I have recently installed and configured ArcGIS Enterprise 10.6 with the intention of using it to replace the current Flex for ArcGIS applications ( I know, I inherited it). At the same time we are performing a database audit to clear down the number of out of data or redundant data held in the Enterprise geodatabase.
As a local authority we store a lot of third-party data from the Environment Agency, Thames Water or other Local Authorities. This data is for viewing or analysing and not updated by us. We also have a number of data sets which were generated here and are updated or a regular or semi regular basis.
As part of this revamp of our GIS infrastructure and data, I am considering loading all the third-party data into Data Store and keeping our layers in the eGDB. Is this a valid option? What are the benefits/drawback of Data Store vs eGDB? The main benefit I can see is it would make it easier to organise and update third-party data.
I'm looking at the same scenario as you but not certain how easy it will be to update the data within the DataStore. What method are you looking at for the data update (eg. REST API)?
It would depend on the data source. If the third-party provided the data via a web service (Feature Service, WMS, WFS) we would simply plug that into Portal. Data provided in file formats would would either download and overwrite the feature service using the Portal GUI or we would use FME.
The relational Data Store in Enterprise is used to store the data of the hosted feature services published to your portal (What is ArcGIS Data Store?—Portal for ArcGIS (10.6) | ArcGIS Enterprise). You can overwrite the data simply by overwriting the service on publication. To automate processes you could consider Scripting with ArcGIS Python API—Portal for ArcGIS (10.6) | ArcGIS Enterprise .
the simple answer, is that you should at a minimum, install ArcGIS Data Store with ANY ArcGIS Enterprise Deployment.
First and foremost, I'll echo Jacob's answer that this piece of software should be installed, but I'll give a bit more information from my experience and perspective.
SO! This is a fairly nuanced question that requires a bit more information about your deployment that I don't have, but I'll give it a go
So the AGS data store is a postgresql database that is designed to work 'on the backend' behind the Enterprise deployment to complete Enterprise jobs, store analyses output, allow for uploads to Portal, sync replicas, allow for an optimized option to 'upload data to server when publishing', etc. It's intention is not to have direct connects, ETLs, or to serve as a replacement for an enterprise GDB.
Now, with that said, things can be done to circumvent this and to use the ADS as an extension of your geodata enterprise deployment. Starting at 10.4.1, a lot of the safeguards were removed from connecting directly to your postgres deployment. You no longer have to edit some of the core postgres files to establish connections, you can access the postgres executables pretty easily, etc.
So, with a little modification, you can establish connections to the postgres database directly using the credentials of the built-in power user of the ADS. You can also launch PGAdmin to run administrative tasks but doing so is risky, as, again, the software was not intended as a "hands on" database and more of a black box. Once you establish a trusted connection (through the master account) you can then create a reader-user who can just read the database contents (and not edit...exposing editing to the masses... bad idea...).

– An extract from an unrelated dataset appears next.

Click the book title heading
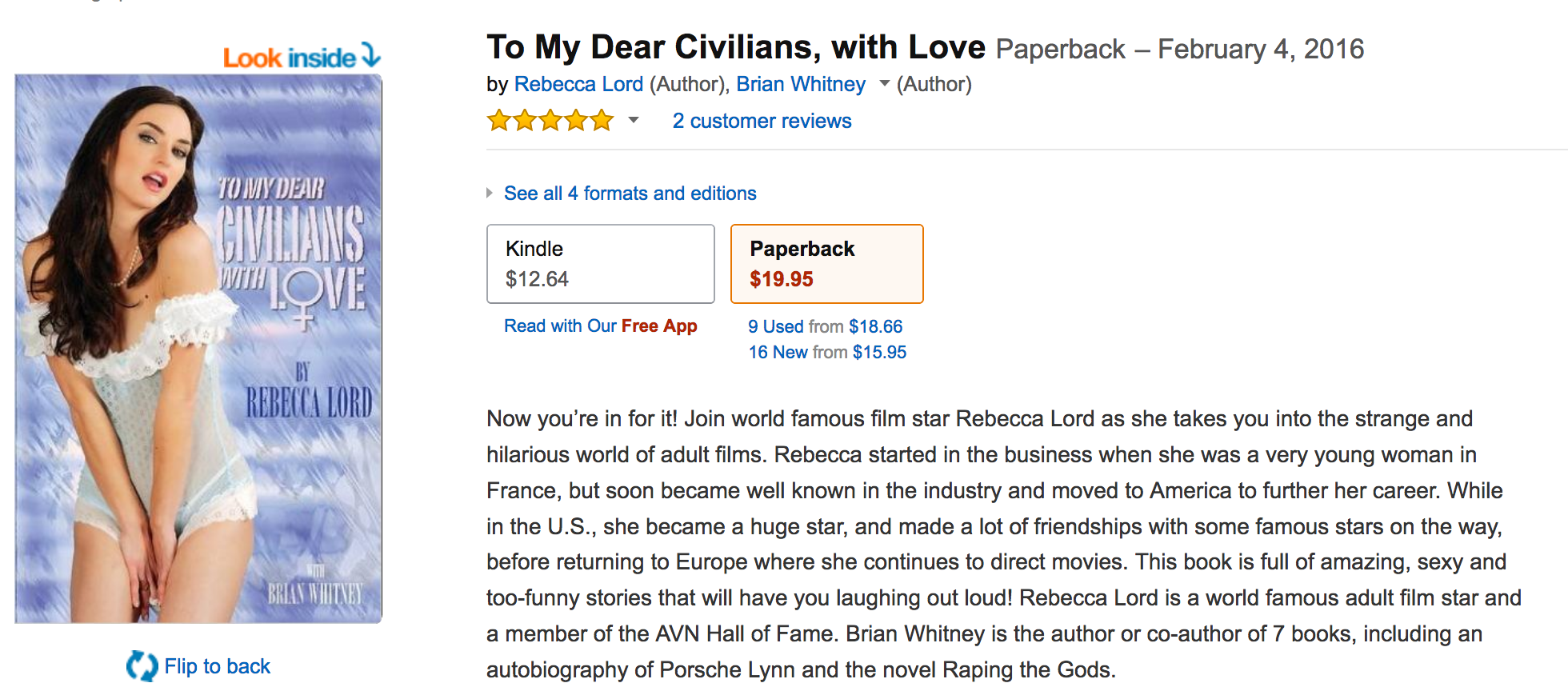click(735, 47)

You can then make an .sde connection file like any other to the ADS with the credentials of the reader-account and use the data in your desktop clients.
I'd STRONGLY RECOMMEND NOT BUILDING ETLs into the ADS, especially not if they require deploying triggers, packages, etc into the native database.
Depending on the frequency of updates to these external datasets, ADS could be a solution to resolve the clutter in your enterprise database. However, another option is to deploy another enterprise geodatabase within your database instance that houses your two 'sets' of data (internally derived & externally derived). You then can build Search Services to properly catalog and discover content.
Sorry for the lack of links -- currently in the passenger seat of a van
Thank you to everyone who has replied so far. I feel it necessary to add more context and answer a few of the comment posted so far.
Jacob Boyle My question wasn't about whether I should install ADS, more how best to utilize it as part of the deployment. The crux of my question is, are there any advantages/disadvantages of storing data in the ADS instead of an eGDB? In the first instance it would be third-party data that we consume but do not edit.
Andrew Valenski (IT) Thank you for your detailed reply. Personally, I wasn't considering accessing the PostgreSQL database behind ADS directly. I was going to update the data using the web GUI, the REST API or FME depending on the data source. As you say, by using ADS and Portal as a data catalog it would declutter the eGDB. The main advantage I can see here is it would be easier to organize and maintain the data. My main concern would be how this may effect performance as each layer (or group of layers) in data store would have to be published as a feature service.
djmcdermott I would think of ADS as a user cache. I would continue to maintain your eGDBs, even ones that are read-only. ADS is limited by Feature Service limits(1000 features returned) and you'll also be limited in the symbology that you can use when compared to a map service.